QuickTake:
Nearly 96,000 people are scheduled to move Feb. 1 from PacificSource to Trillium, but the Oregon Health Authority has not provided a recent update.
Essential background
The PacificSource-to-Trillium transition involves policy terms and timelines that can be confusing. Here are three basics to help:
- Medicaid coverage in Lane County is provided through the Oregon Health Plan, administered by the Oregon Health Authority, the state’s health agency. People in the plan are called members.
- The authority contracts with coordinated care organizations, or CCOs — typically insurance companies — which deliver members’ benefits through networks of health care providers.
- In Lane County, those CCOs are PacificSource Community Solutions and Trillium Community Health Plans, but PacificSource will no longer operate as a CCO after January 2026. PacificSource members will move to Trillium Feb. 1.
Oregon Medical Group has not yet reached an agreement with Trillium Community Health Plans, meaning Medicaid patients who receive care there may need to find new clinics or doctors.

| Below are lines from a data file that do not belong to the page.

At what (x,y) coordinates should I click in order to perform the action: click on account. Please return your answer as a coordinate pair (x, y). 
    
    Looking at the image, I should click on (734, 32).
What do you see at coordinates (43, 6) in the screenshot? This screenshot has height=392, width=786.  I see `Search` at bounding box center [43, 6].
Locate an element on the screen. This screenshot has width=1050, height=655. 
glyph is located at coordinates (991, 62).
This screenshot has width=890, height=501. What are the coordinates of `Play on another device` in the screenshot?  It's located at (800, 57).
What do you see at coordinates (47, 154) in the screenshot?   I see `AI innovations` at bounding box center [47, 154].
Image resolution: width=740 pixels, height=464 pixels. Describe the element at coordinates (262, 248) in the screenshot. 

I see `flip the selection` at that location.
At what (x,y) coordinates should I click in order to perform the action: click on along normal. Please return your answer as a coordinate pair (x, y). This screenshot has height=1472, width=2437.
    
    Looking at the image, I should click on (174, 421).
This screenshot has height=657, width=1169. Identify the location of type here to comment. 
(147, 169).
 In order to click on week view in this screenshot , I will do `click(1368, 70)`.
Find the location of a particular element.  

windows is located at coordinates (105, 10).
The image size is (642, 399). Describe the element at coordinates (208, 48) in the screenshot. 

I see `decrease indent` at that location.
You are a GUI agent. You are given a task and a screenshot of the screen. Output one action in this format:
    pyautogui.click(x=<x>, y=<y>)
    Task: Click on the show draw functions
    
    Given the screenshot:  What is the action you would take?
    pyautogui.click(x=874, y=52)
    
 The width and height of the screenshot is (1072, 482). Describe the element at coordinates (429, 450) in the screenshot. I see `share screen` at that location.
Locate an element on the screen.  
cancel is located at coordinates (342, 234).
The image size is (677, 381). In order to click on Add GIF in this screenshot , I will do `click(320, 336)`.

Karrie Spitzer, a spokesperson for Optum — a national health care company and a division of UnitedHealth Group that owns Oregon Medical Group — sent Lookout Eugene-Springfield the following statement, which remained applicable to negotiations as of Jan. 21:
“Oregon Medical Group physicians and care teams are focused on ensuring patients can continue receiving care without disruption. We are actively working with Trillium to reach a Medicaid agreement that will allow patients to continue receiving high-quality care from the Oregon Medical Group clinicians they know and trust.”
Oregon Health Authority and Trillium have not released specific numbers showing progress in closing the gap for more than 15,000 people whose providers were not in Trillium’s network last month amid the Medicaid transition in Lane County.
Nearly 96,000 Lane County residents on Medicaid will be switched Feb. 1 from PacificSource to Trillium as their coordinated care organization.
In December, Lookout Eugene-Springfield confirmed that between 15,000 and 25,000 members have doctors or clinics that are not in Trillium’s network. About 10% of PacificSource members — 9,600 people — have primary care providers who are not part of Trillium’s network. Nearly 16% of PacificSource members — 15,360 people — have behavioral health providers who are not in the network.
It remains unclear how many of those patients receive care at Oregon Medical Group.
Since Jan. 7, Lookout Eugene-Springfield has repeatedly asked the Oregon Health Authority and Trillium for updates on efforts to close the network gaps. The authority has not responded to questions in the past two weeks.
Trillium said in a Jan. 12 statement that it was “making positive progress in our provider negotiations” and that “all PeaceHealth clinics are in-network with us.”
At a public meeting last month, executive leaders committed to finding care providers to expand coverage. For members who may have providers who are out-of-network, they pointed to a framework it calls “transition of care,” which allows members to continue seeing their current providers for 30, 60 or 90 days past the Feb.1 transition, depending on individual needs.